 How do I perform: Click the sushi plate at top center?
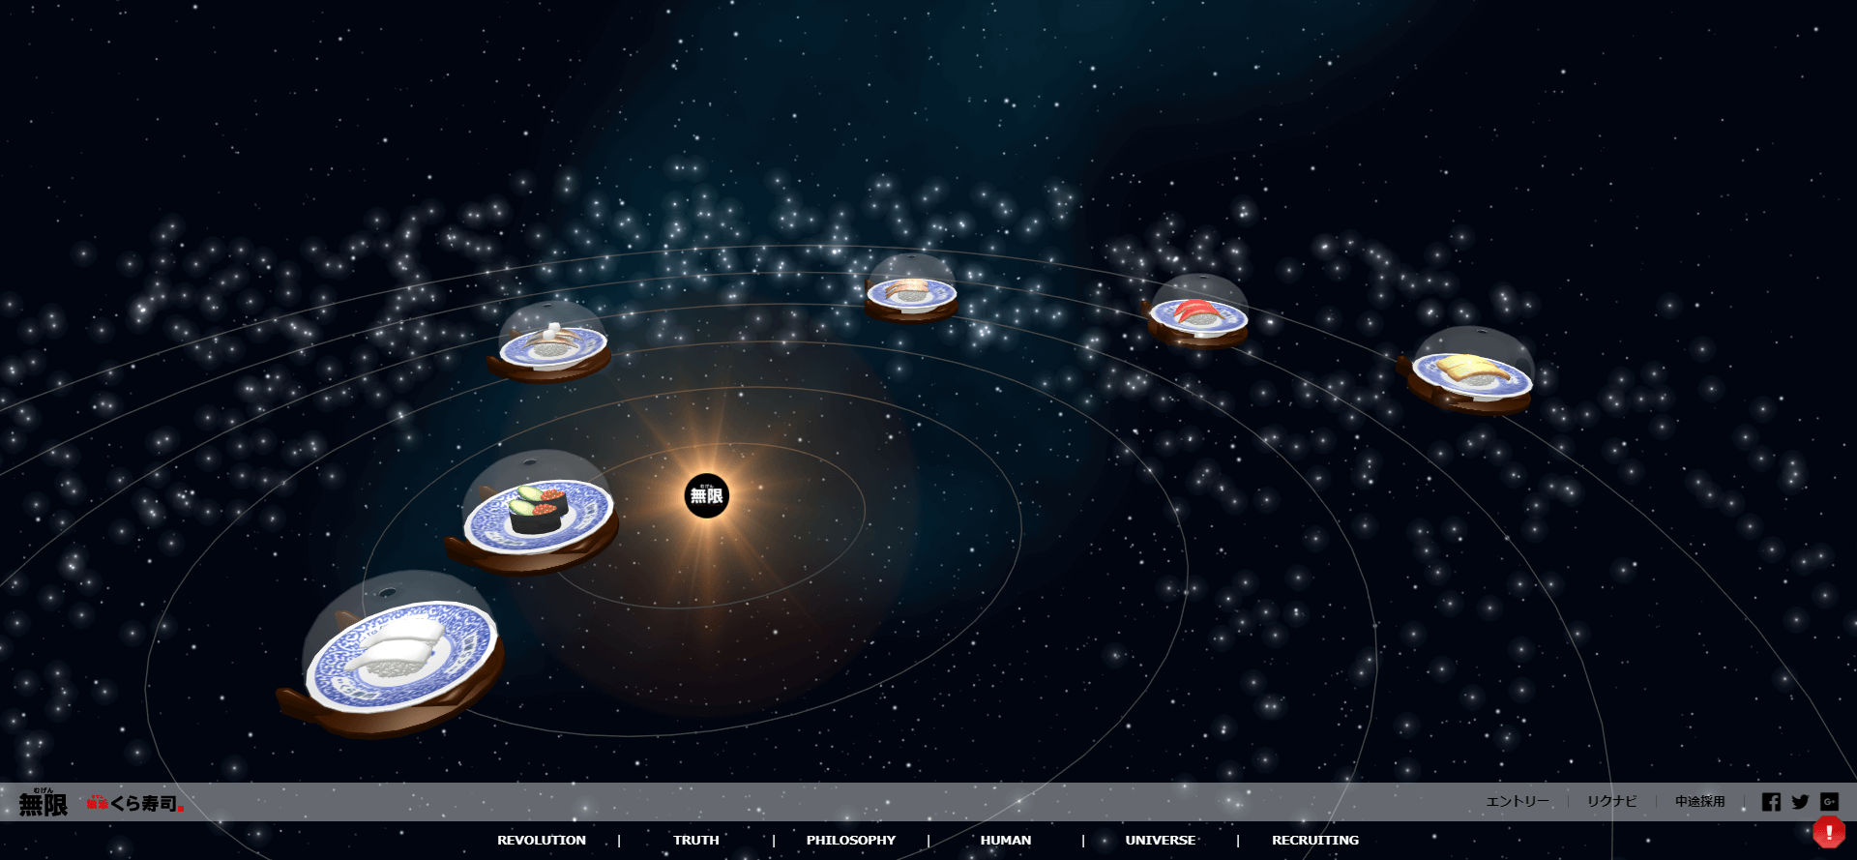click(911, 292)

◆ ◆ ◆

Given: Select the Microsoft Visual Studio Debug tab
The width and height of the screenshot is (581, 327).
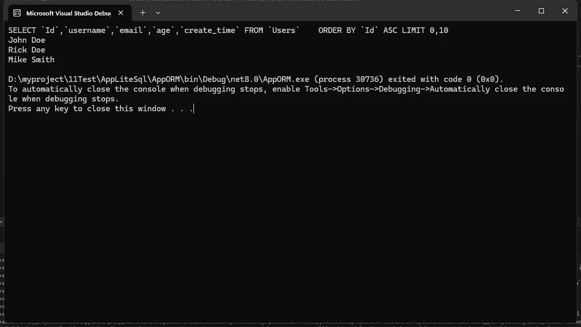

◆ ◆ ◆

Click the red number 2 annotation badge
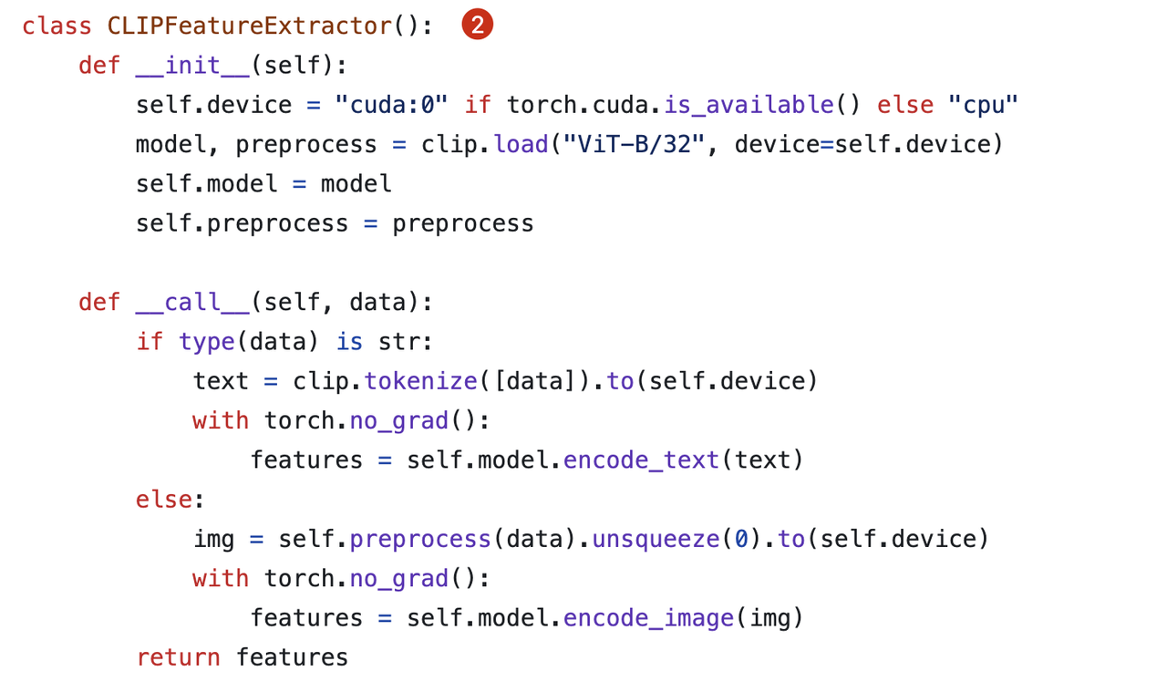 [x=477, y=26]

◆ ◆ ◆

Repeat exactly the lines above from the one with "Given: Select the" up to and including the one with "The width and". No other line belongs in the reply.

Given: Select the Microsoft Visual Studio Debug tab
The width and height of the screenshot is (581, 327).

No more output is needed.